Another flashback for Parker. She’s with her parents, inside some sort of gathering place. Her mom’s eyes linger on her hair. “Why make it so straight?” she thinks, “Is this how the evil city people wear it?” “No, no, no, Mother Agent Parker,” I want to tell her, to soothe her, to put my hand on her hand while cooing, “city people are really good at hair.” Parker’s parents ask if she’s come to ask back into whatever it is that they belong to. They were almost kicked out because of her, does she want their forgiveness? She’s taken aback. No way, she says, she just wanted to tell them that she loved and missed them and that it’s her who is the one who has chosen to forgive. Flashback within a flashback! Fourteen-year-old Parker is running away from that creep and into her mother’s arms. She’s crying and shaking and saying she doesn’t want to do it but her mother forces her back into the guy’s room, where he leads her to the bed her while she tries to fight him off. Flashback within a flashback with a flash forward to the first flashback! Parker gets up from where she’s sitting with her parents and, as she’s opening the door to outside, you see a sign with the same snakey symbol that was on her necklace. Under are the words: Love. Give. Purity. Agent Parker was raised in a cult!

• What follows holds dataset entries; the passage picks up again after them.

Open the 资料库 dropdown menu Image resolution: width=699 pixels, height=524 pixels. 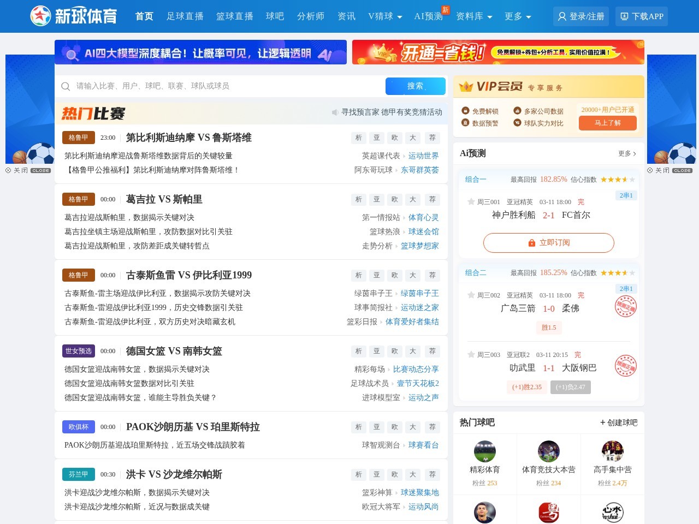(x=474, y=16)
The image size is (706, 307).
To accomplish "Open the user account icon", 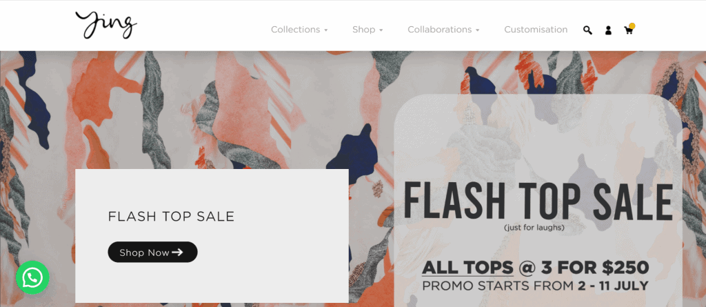I will 608,30.
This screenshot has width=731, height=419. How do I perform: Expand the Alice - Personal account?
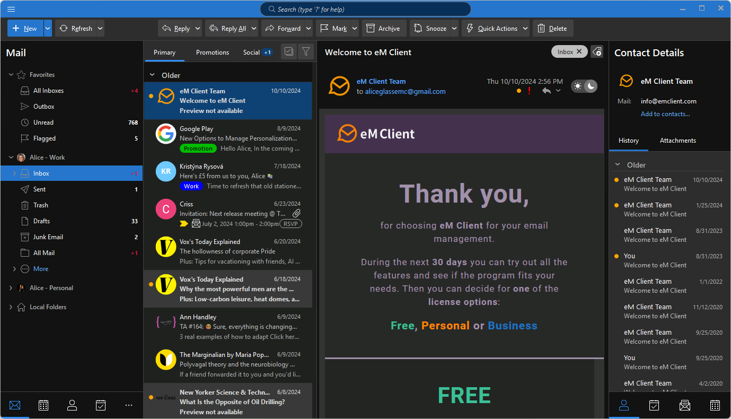tap(11, 288)
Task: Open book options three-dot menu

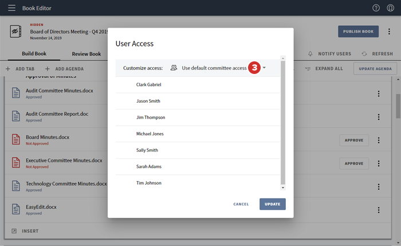Action: (x=390, y=32)
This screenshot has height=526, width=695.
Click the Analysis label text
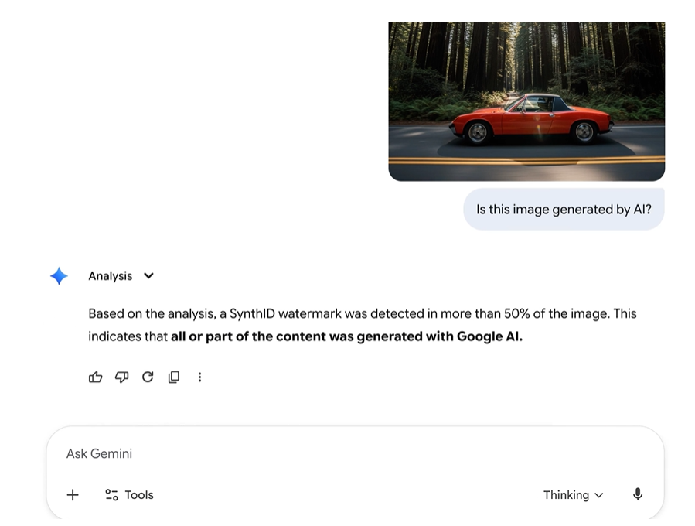tap(110, 276)
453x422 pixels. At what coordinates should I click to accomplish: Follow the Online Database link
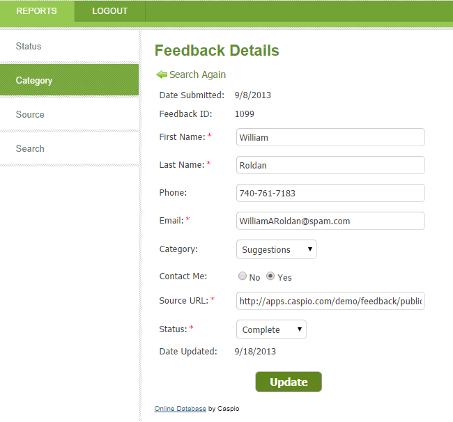pos(180,409)
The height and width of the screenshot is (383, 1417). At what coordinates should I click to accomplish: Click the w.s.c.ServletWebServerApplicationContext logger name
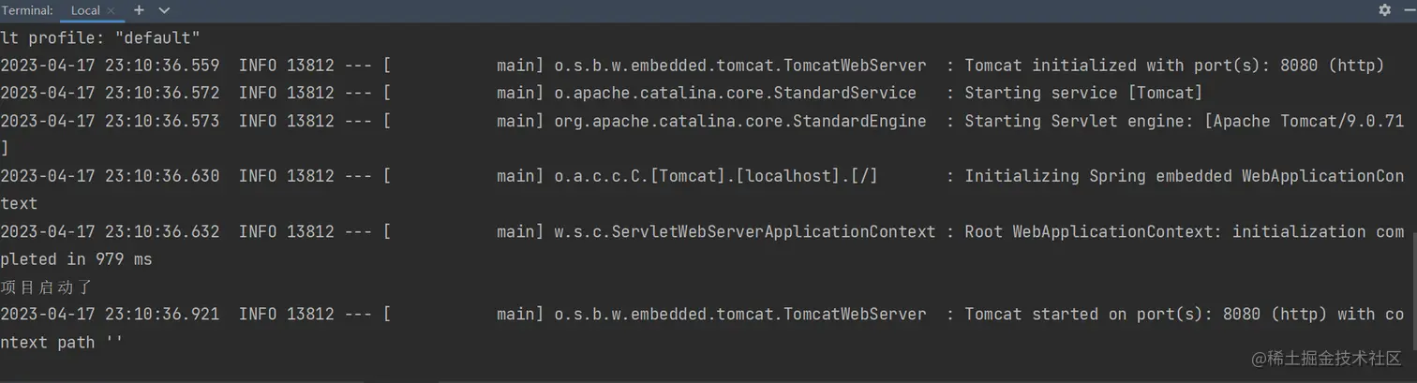click(x=745, y=231)
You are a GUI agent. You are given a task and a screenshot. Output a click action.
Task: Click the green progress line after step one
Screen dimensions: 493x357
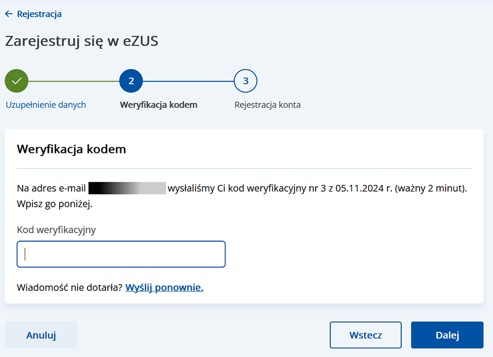[74, 81]
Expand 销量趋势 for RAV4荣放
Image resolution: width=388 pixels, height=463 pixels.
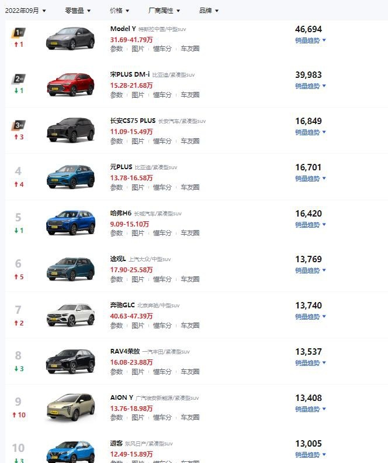[310, 363]
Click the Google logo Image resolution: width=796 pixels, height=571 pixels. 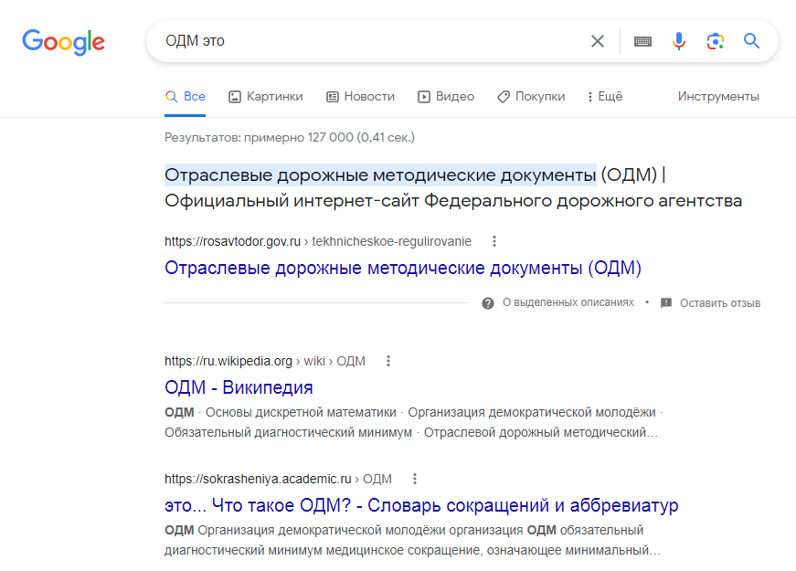[64, 41]
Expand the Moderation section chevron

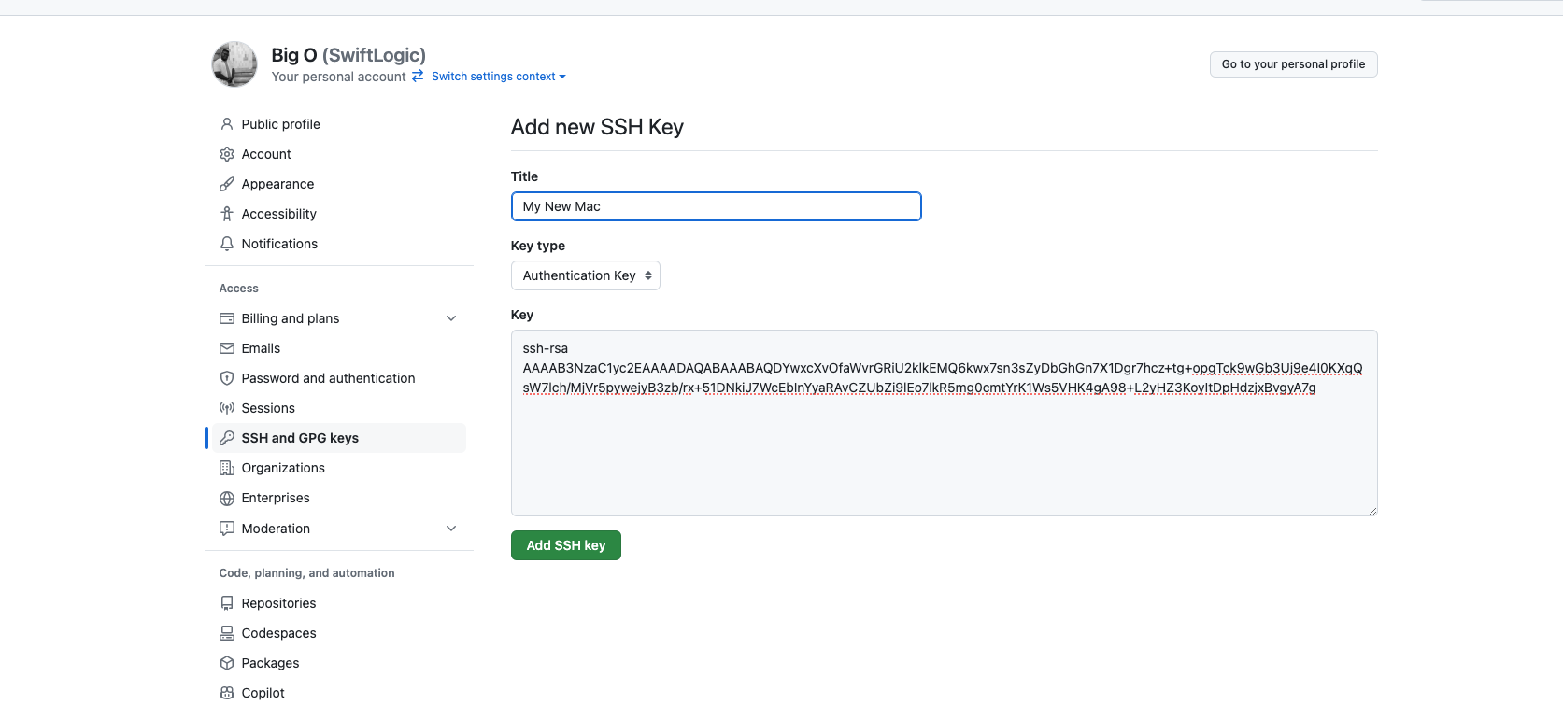[451, 529]
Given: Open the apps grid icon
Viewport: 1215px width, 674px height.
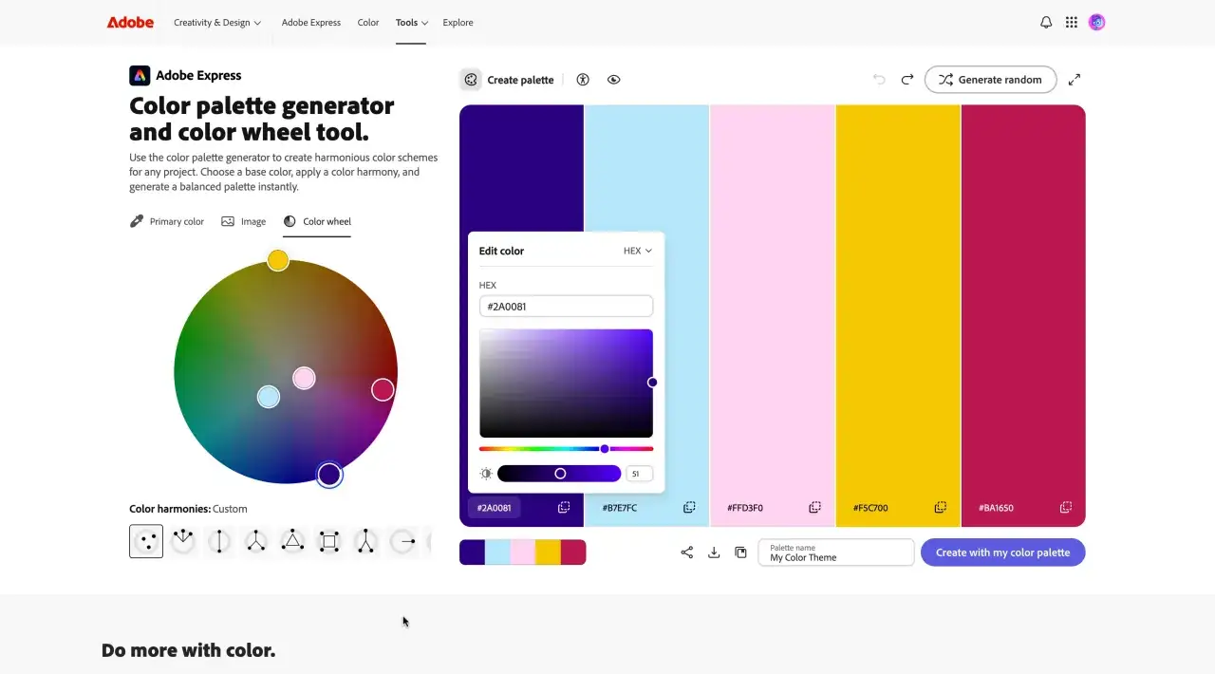Looking at the screenshot, I should point(1072,23).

In the present, she opens up her purse and takes out a velvet pouch and inside is the necklace. Maybe she put it in there because she’s annoyed that everyone keeps talking about Joe’s cult when she has her own cult stories to tell. Maybe she’s going to show him the necklace when she goes to turn in her Poe homework to him next week. Maybe this proves she’s one of his followers, because like Emma, she believes that it’s her choice to follow Joe, that she’s doing it because she wants to, not because someone’s making her. Or maybe that’s just a really old purse that she never uses and the necklace has been in there for twenty years. If that purse is old, though, why isn’t it more graying on its sides?
Joe meets with his lawyer. She tells him that his people and Joey are safe (Let me ask you, is there anyway Claire can still be into Hardy after he’s failed to rescue her son again?) and that the FBI has no idea where he is. Hasn’t this lady ever heard of the term “white lie?” Does she have to be so honest with him about everything? Then he tells her it’s time for the next part of the story (are we really going to keep the part that this is all part of Joe’s master literary work going too? I hoped the show might have forgotten about that.) We see the agents watching a press announcement by the lawyer. She filed a motion alleging abuse by the FBI toward Joe. Which mean, soon someone will unscramble an e-mail with a phony witness testimony or zoom in on an affidavit and he’ll be free.